Households in the UK could soon save around £150 a year (180 euros, 190 dollars) on their energy bills thanks to new technology. This is a system that uses excess heat from servers in data centers to heat water.
It seems incredible, but almost 50% of the energy used in data centers to cool servers is wasted. It could be used more efficiently.
Heata, power from servers
Start-up Heata, founded by British Gas five years ago, has developed an innovative solution that involves installing small data servers the size of a shoe box in homes.
These machines use a water tank as a heat sink, replacing typical computer cooling hardware.
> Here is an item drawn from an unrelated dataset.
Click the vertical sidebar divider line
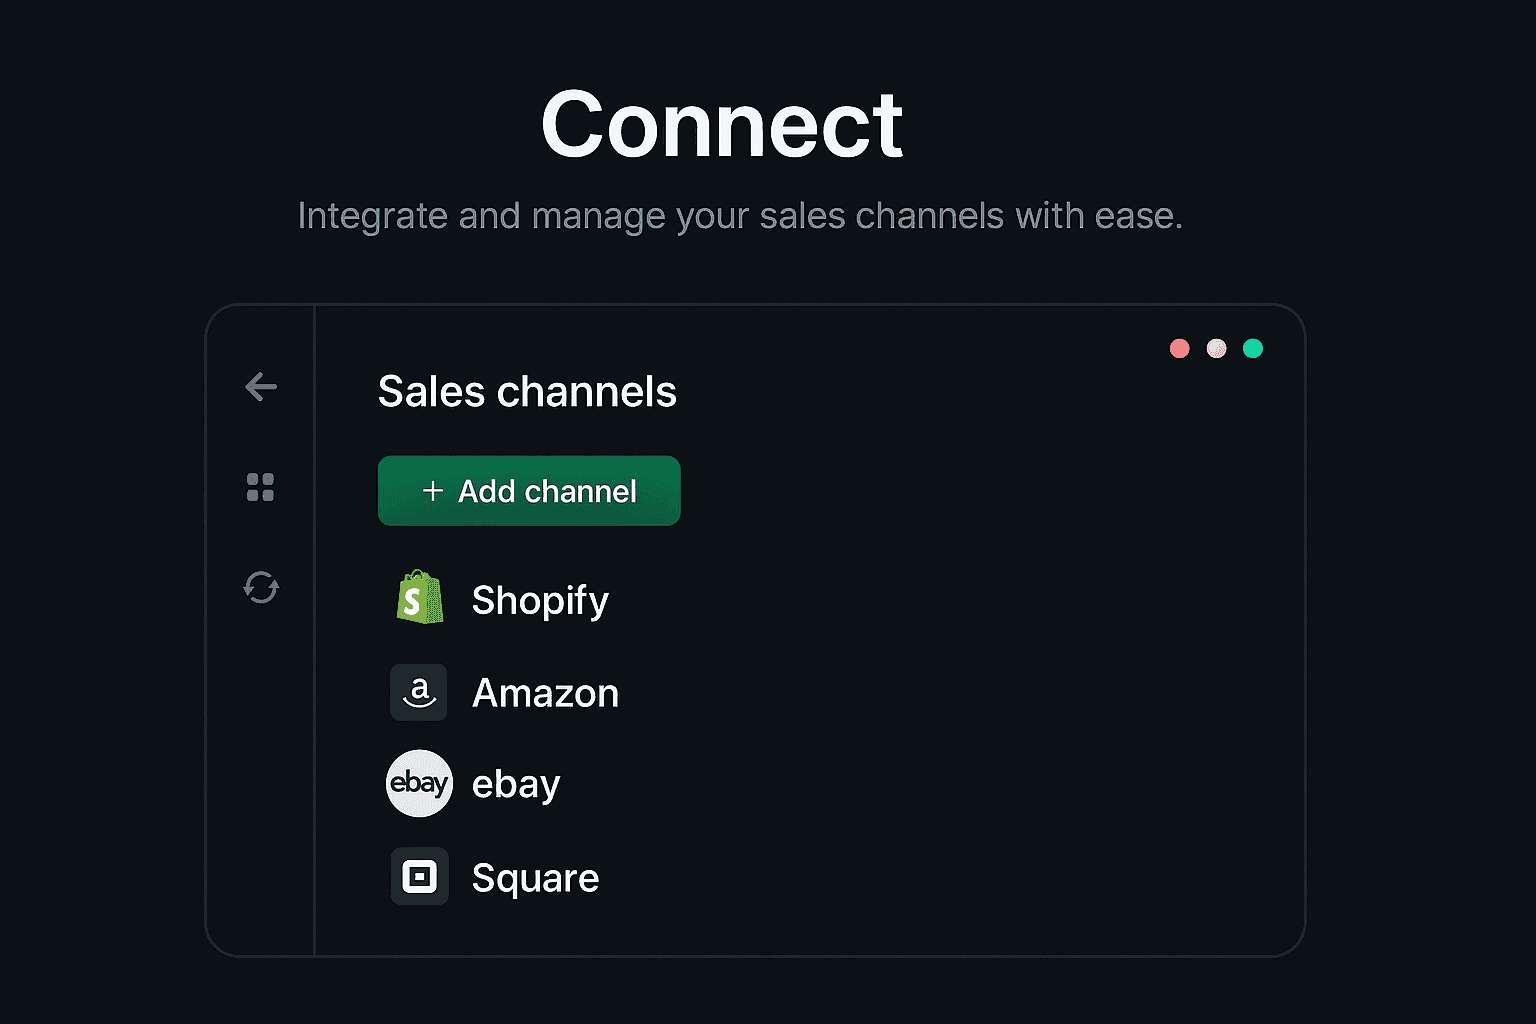 pyautogui.click(x=315, y=630)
This way, the heat generated by the server's two processors is used to heat water for showering or washing dishes.
Heata has already successfully tested its system in 20 homes and is now carrying out a larger trial, funded by the UK government, involving 80 families. The installation of the servers, which will last a year, is already halfway done.
More inventiveness, less waste
Secondo Chris Jordan, co-founder of Heata, each device could deliver up to 4,8 kilowatt hours of energy per day, which is approximately 80% of the hot water demand of an average UK household.
Heata records the server's electricity consumption and reimburses the management cost to the homeowner, who will save, as mentioned, around £150 per year on the bill (it's like having one less bill per year, but it depends on consumption ).
And the startup UK what does it gain? Heata already has customers waiting to use the servers for compute-intensive needs, such as architecture firms that need to render 3D animations.
Let's face it
The idea of creating distributed data centers, with a network of small "home" servers that in exchange also offer a small saving on the bill is not a bad one. If you want more details, you find them here. By eye, it brings advantages to everyone, even if they are small and perhaps only on large numbers.
Or rather: from this year's tests we will understand if this is the case, but the solution is very creative and deserves further investigation. So, if it works even with a small positive balance, why not implement it?